* Task instructions
Copy the following rows verbatim, keeping every line the same.

** START OF Records **

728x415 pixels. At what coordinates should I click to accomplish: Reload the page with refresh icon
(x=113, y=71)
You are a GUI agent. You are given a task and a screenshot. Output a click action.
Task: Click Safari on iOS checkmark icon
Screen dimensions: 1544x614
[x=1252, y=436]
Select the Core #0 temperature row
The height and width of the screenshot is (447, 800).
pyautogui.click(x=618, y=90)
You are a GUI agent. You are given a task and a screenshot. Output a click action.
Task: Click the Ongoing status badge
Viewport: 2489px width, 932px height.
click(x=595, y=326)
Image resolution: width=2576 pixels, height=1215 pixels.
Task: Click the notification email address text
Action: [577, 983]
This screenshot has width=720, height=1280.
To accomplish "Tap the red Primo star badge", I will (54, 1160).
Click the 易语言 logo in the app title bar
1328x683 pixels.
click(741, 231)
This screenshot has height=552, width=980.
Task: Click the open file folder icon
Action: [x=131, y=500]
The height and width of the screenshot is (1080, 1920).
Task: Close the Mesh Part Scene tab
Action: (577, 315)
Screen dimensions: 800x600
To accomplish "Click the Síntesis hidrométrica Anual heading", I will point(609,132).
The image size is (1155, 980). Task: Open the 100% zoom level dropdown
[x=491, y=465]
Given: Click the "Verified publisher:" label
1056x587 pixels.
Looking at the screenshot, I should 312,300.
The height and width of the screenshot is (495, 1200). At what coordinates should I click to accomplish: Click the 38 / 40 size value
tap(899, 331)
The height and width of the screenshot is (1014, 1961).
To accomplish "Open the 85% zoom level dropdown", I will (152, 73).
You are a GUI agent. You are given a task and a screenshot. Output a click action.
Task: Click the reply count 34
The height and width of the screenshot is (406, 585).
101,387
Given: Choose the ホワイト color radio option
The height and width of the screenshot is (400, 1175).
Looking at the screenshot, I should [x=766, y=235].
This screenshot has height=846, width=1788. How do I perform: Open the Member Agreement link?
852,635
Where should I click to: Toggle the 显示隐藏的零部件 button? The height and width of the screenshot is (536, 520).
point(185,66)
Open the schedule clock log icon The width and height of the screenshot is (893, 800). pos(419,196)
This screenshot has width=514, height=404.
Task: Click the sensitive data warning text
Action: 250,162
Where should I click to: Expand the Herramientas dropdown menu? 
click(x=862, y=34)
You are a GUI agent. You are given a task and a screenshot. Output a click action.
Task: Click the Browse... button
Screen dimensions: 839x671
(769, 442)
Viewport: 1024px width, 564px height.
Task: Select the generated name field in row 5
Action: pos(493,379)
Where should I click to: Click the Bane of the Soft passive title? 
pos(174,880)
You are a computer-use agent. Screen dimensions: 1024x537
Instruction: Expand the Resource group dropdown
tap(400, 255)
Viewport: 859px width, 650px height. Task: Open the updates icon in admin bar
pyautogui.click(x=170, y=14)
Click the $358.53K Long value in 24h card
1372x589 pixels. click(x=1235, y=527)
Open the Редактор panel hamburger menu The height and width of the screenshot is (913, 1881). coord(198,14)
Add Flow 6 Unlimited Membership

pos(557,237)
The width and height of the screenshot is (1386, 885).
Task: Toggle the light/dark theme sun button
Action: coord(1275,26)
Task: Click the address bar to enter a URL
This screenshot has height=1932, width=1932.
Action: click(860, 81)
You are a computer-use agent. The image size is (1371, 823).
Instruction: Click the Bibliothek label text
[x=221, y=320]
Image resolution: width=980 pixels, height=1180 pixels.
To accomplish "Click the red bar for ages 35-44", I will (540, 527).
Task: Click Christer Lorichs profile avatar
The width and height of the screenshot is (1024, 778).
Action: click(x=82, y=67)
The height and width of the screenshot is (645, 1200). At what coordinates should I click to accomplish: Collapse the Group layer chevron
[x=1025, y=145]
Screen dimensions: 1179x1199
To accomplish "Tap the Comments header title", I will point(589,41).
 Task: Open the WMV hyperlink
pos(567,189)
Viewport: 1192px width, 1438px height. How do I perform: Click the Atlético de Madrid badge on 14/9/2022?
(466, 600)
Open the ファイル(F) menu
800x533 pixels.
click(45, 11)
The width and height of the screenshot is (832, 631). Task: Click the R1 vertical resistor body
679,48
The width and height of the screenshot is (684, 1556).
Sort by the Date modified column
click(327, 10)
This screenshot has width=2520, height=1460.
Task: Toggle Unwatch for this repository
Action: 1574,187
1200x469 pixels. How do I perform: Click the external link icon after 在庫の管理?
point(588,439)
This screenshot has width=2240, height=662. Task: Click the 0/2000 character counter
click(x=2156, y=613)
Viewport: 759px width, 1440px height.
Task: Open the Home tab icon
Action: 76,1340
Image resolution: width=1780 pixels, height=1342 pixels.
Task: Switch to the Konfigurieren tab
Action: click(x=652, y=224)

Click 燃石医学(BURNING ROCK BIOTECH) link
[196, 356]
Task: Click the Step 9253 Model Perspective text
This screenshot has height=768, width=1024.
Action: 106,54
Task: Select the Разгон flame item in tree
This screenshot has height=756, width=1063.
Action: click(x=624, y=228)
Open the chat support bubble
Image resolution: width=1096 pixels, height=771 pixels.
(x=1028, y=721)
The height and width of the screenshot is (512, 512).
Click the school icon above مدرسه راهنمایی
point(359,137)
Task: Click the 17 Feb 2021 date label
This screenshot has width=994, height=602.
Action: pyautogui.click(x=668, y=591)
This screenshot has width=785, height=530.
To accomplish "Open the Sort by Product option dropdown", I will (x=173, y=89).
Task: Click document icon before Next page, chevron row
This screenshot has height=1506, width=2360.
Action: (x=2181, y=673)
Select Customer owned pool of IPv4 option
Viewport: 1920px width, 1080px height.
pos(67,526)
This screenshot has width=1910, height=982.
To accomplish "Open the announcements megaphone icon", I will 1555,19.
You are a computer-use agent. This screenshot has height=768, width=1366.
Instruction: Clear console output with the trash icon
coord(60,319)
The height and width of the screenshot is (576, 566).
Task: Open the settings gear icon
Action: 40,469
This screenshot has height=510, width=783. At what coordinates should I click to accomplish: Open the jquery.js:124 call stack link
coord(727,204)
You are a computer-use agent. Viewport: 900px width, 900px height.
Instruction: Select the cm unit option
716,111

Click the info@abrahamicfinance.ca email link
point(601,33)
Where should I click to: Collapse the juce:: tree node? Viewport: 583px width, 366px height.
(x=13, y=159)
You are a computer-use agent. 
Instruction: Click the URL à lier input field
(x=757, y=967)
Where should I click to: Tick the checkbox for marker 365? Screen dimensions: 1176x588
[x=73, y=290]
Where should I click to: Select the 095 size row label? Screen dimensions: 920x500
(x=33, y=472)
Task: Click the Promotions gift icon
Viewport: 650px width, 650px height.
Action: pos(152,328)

** END OF Records **

* Answer to this task
728x415 pixels. At what coordinates should I click to accomplish: Reload the page with refresh icon
(x=113, y=71)
You are a GUI agent. You are given a task and a screenshot. Output a click action.
Task: Click Safari on iOS checkmark icon
Screen dimensions: 1544x614
[x=1252, y=436]
Select the Core #0 temperature row
The height and width of the screenshot is (447, 800).
pyautogui.click(x=618, y=90)
You are a GUI agent. You are given a task and a screenshot. Output a click action.
Task: Click the Ongoing status badge
Viewport: 2489px width, 932px height.
click(x=595, y=326)
Image resolution: width=2576 pixels, height=1215 pixels.
Task: Click the notification email address text
Action: [577, 983]
This screenshot has width=720, height=1280.
To accomplish "Tap the red Primo star badge", I will (54, 1160).
Click the 易语言 logo in the app title bar
1328x683 pixels.
click(741, 231)
This screenshot has height=552, width=980.
Task: Click the open file folder icon
Action: [x=131, y=500]
The height and width of the screenshot is (1080, 1920).
Task: Close the Mesh Part Scene tab
Action: (577, 315)
Screen dimensions: 800x600
To accomplish "Click the Síntesis hidrométrica Anual heading", I will point(609,132).
The image size is (1155, 980). Task: Open the 100% zoom level dropdown
[x=491, y=465]
Given: Click the "Verified publisher:" label
1056x587 pixels.
Looking at the screenshot, I should 312,300.
The height and width of the screenshot is (495, 1200). At what coordinates should I click to accomplish: Click the 38 / 40 size value
tap(899, 331)
The height and width of the screenshot is (1014, 1961).
To accomplish "Open the 85% zoom level dropdown", I will (152, 73).
You are a GUI agent. You are given a task and a screenshot. Output a click action.
Task: Click the reply count 34
The height and width of the screenshot is (406, 585).
101,387
Given: Choose the ホワイト color radio option
The height and width of the screenshot is (400, 1175).
Looking at the screenshot, I should [x=766, y=235].
This screenshot has height=846, width=1788. How do I perform: Open the Member Agreement link?
852,635
Where should I click to: Toggle the 显示隐藏的零部件 button? The height and width of the screenshot is (536, 520).
point(185,66)
Open the schedule clock log icon The width and height of the screenshot is (893, 800). pos(419,196)
This screenshot has width=514, height=404.
Task: Click the sensitive data warning text
Action: 250,162
Where should I click to: Expand the Herramientas dropdown menu? 
click(x=862, y=34)
You are a GUI agent. You are given a task and a screenshot. Output a click action.
Task: Click the Browse... button
Screen dimensions: 839x671
(769, 442)
Viewport: 1024px width, 564px height.
Task: Select the generated name field in row 5
Action: pos(493,379)
Where should I click to: Click the Bane of the Soft passive title? 
pos(174,880)
You are a computer-use agent. Screen dimensions: 1024x537
Instruction: Expand the Resource group dropdown
tap(400, 255)
Viewport: 859px width, 650px height. Task: Open the updates icon in admin bar
pyautogui.click(x=170, y=14)
Click the $358.53K Long value in 24h card
1372x589 pixels. click(x=1235, y=527)
Open the Редактор panel hamburger menu The height and width of the screenshot is (913, 1881). coord(198,14)
Add Flow 6 Unlimited Membership

pos(557,237)
The width and height of the screenshot is (1386, 885).
Task: Toggle the light/dark theme sun button
Action: coord(1275,26)
Task: Click the address bar to enter a URL
This screenshot has height=1932, width=1932.
Action: click(860, 81)
You are a computer-use agent. The image size is (1371, 823).
Instruction: Click the Bibliothek label text
[x=221, y=320]
Image resolution: width=980 pixels, height=1180 pixels.
To accomplish "Click the red bar for ages 35-44", I will (540, 527).
Task: Click Christer Lorichs profile avatar
The width and height of the screenshot is (1024, 778).
Action: click(x=82, y=67)
The height and width of the screenshot is (645, 1200). At what coordinates should I click to accomplish: Collapse the Group layer chevron
[x=1025, y=145]
Screen dimensions: 1179x1199
To accomplish "Tap the Comments header title", I will point(589,41).
 Task: Open the WMV hyperlink
pos(567,189)
Viewport: 1192px width, 1438px height. How do I perform: Click the Atlético de Madrid badge on 14/9/2022?
(466, 600)
Open the ファイル(F) menu
800x533 pixels.
click(45, 11)
The width and height of the screenshot is (832, 631). Task: Click the R1 vertical resistor body
679,48
The width and height of the screenshot is (684, 1556).
Sort by the Date modified column
click(327, 10)
This screenshot has width=2520, height=1460.
Task: Toggle Unwatch for this repository
Action: 1574,187
1200x469 pixels. How do I perform: Click the external link icon after 在庫の管理?
point(588,439)
This screenshot has width=2240, height=662. Task: Click the 0/2000 character counter
click(x=2156, y=613)
Viewport: 759px width, 1440px height.
Task: Open the Home tab icon
Action: 76,1340
Image resolution: width=1780 pixels, height=1342 pixels.
Task: Switch to the Konfigurieren tab
Action: click(x=652, y=224)

Click 燃石医学(BURNING ROCK BIOTECH) link
[196, 356]
Task: Click the Step 9253 Model Perspective text
This screenshot has height=768, width=1024.
Action: 106,54
Task: Select the Разгон flame item in tree
This screenshot has height=756, width=1063.
Action: click(x=624, y=228)
Open the chat support bubble
Image resolution: width=1096 pixels, height=771 pixels.
(x=1028, y=721)
The height and width of the screenshot is (512, 512).
Click the school icon above مدرسه راهنمایی
point(359,137)
Task: Click the 17 Feb 2021 date label
This screenshot has width=994, height=602.
Action: pyautogui.click(x=668, y=591)
This screenshot has width=785, height=530.
To accomplish "Open the Sort by Product option dropdown", I will (x=173, y=89).
Task: Click document icon before Next page, chevron row
This screenshot has height=1506, width=2360.
Action: (x=2181, y=673)
Select Customer owned pool of IPv4 option
Viewport: 1920px width, 1080px height.
pos(67,526)
This screenshot has width=1910, height=982.
To accomplish "Open the announcements megaphone icon", I will 1555,19.
You are a computer-use agent. This screenshot has height=768, width=1366.
Instruction: Clear console output with the trash icon
coord(60,319)
The height and width of the screenshot is (576, 566).
Task: Open the settings gear icon
Action: 40,469
This screenshot has height=510, width=783. At what coordinates should I click to accomplish: Open the jquery.js:124 call stack link
coord(727,204)
You are a computer-use agent. Viewport: 900px width, 900px height.
Instruction: Select the cm unit option
716,111

Click the info@abrahamicfinance.ca email link
point(601,33)
Where should I click to: Collapse the juce:: tree node? Viewport: 583px width, 366px height.
(x=13, y=159)
You are a computer-use agent. 
Instruction: Click the URL à lier input field
(x=757, y=967)
Where should I click to: Tick the checkbox for marker 365? Screen dimensions: 1176x588
[x=73, y=290]
Where should I click to: Select the 095 size row label? Screen dimensions: 920x500
(x=33, y=472)
Task: Click the Promotions gift icon
Viewport: 650px width, 650px height.
Action: pos(152,328)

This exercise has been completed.